Hi Julius,
OK, in that case I can see that a solution based on TF-A's DebugFS interface might not be desirable. Indeed, our original intention was to make the whole DebugFS system a debug-only feature (hence its name!). As such, I agree that it is likely not to get the same level of scrutiny and testing as other features intended for production systems.
One of the main use cases we have in mind for DebugFS is, being able to peek and poke into the firmware for testing purposes. Today, when doing functional testing from the normal world (for example, using TF-A Tests), we are limited to what's exposed through the SMC interface. And even then, we have limited visibility on what really happened in the firmware, as we can only deduce so much from the SMC return value(s). DebugFS could be used to bridge this gap, by providing a side channel for getting internal firmware state information.

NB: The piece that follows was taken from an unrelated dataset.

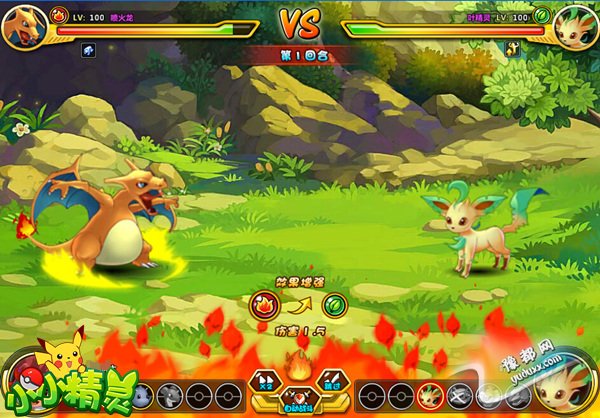This screenshot has width=600, height=418.
Task: Inspect the status icon under Leafeon's health bar
Action: (x=511, y=48)
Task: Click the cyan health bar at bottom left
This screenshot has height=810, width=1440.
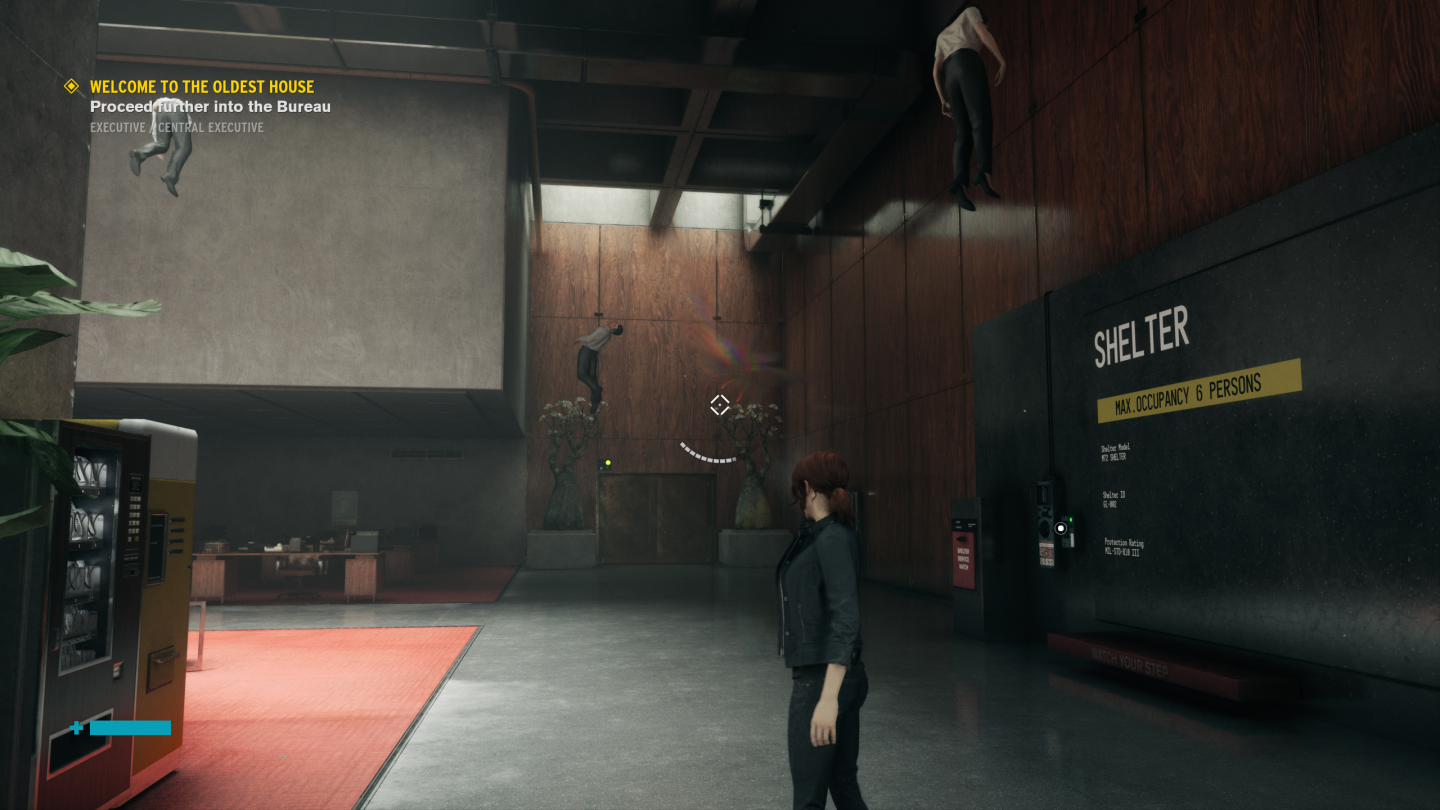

Going back to the SMC-based solution then, I am not quite convinced SYSTEM_RESET2 is the right interface for intentionally triggering a panic in TF-A. I think the semantics do not quite match. If anything, a firmware crash seems more like a shutdown operation to me rather than a reset (we don't recover from a firmware crash). I am not even sure we should look into the PSCI SMC range, as it's not a power-management operation.
Julius, you wrote:
It's the same problem that the SMC/PSCI spec and the TF repository layout is only designed to deal with generic vs. SoC-vendor-specific differentiation. If the normal world OS needs a feature, we can only make it generic or duplicate it across all vendors running that OS.
So it sounds like it's not the first time that you hit this issue, is it? Do you have any other example of Normal World OS feature you would have liked to expose through a generic SMC interface? I am wondering whether this could help choosing the right SMC range, if we can identify some common criteria among a set of such features.